··· Source data ···
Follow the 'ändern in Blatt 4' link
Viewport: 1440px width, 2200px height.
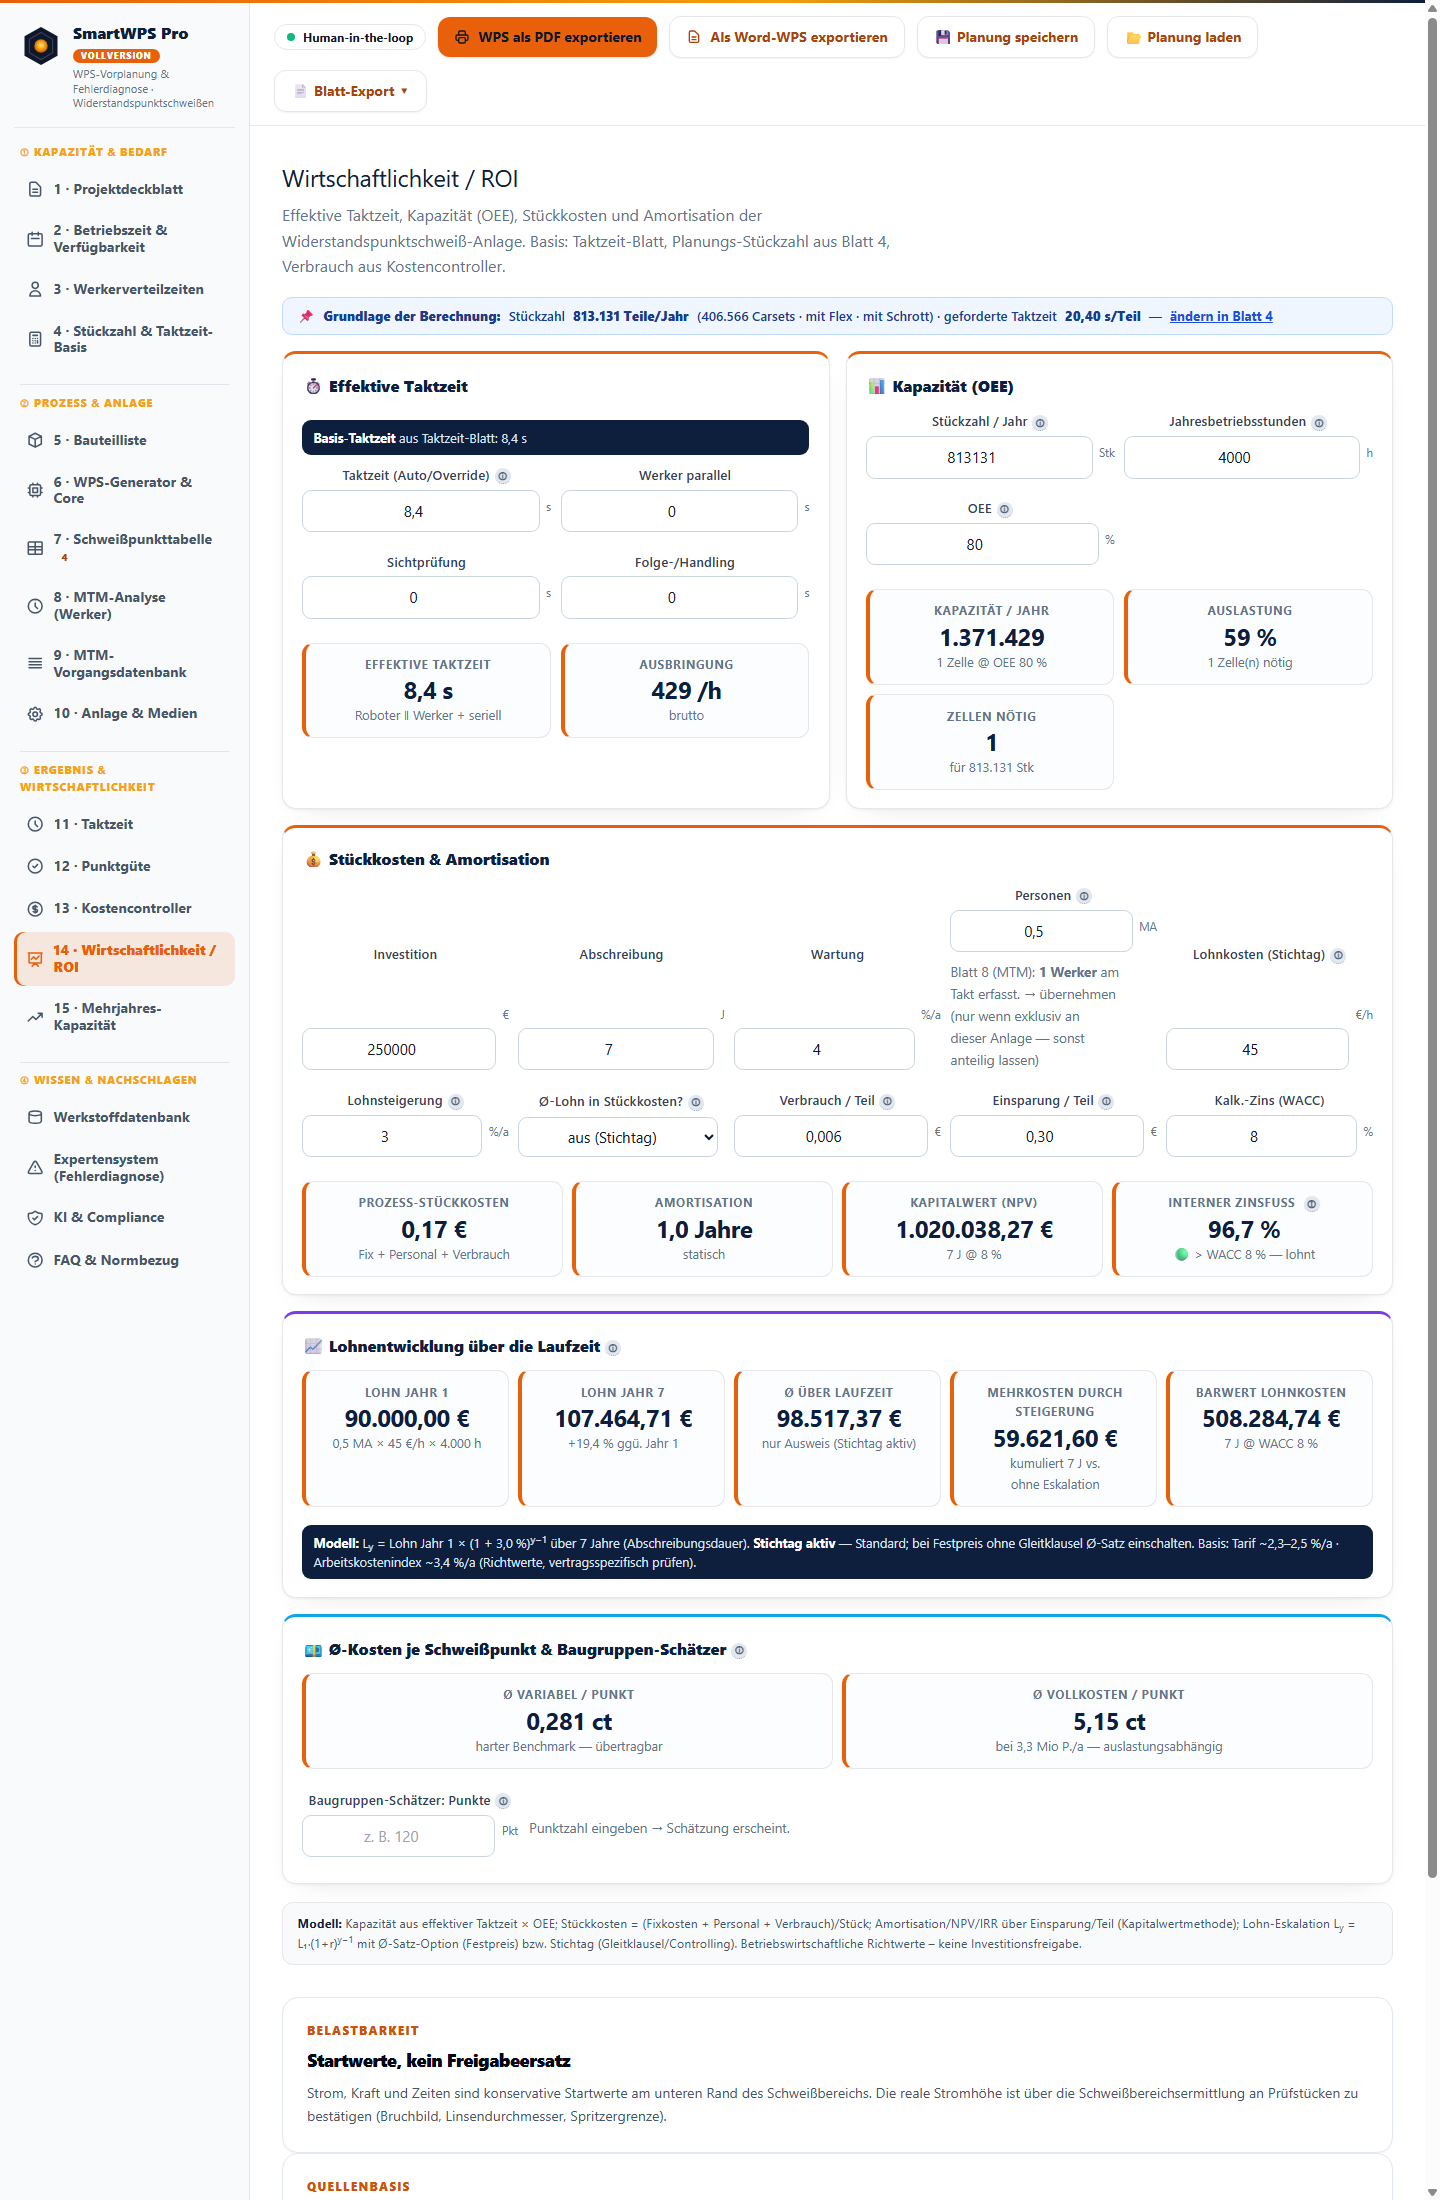pyautogui.click(x=1221, y=316)
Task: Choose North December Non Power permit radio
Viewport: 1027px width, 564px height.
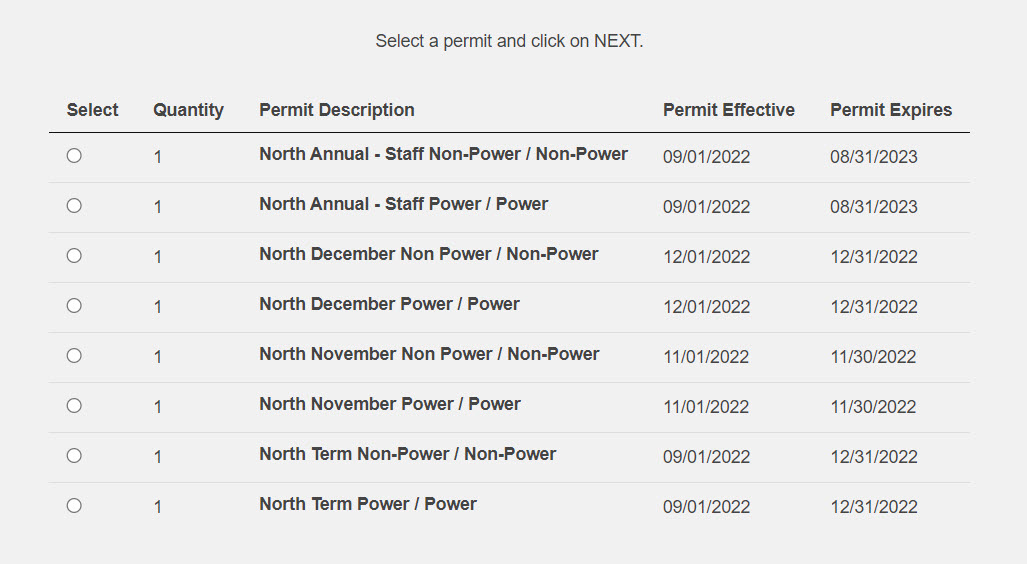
···
Repeat each line of the records exactly, dropping the pictures.

Follow the 'ändern in Blatt 4' link
Viewport: 1440px width, 2200px height.
pyautogui.click(x=1221, y=316)
Task: Choose North December Non Power permit radio
Viewport: 1027px width, 564px height.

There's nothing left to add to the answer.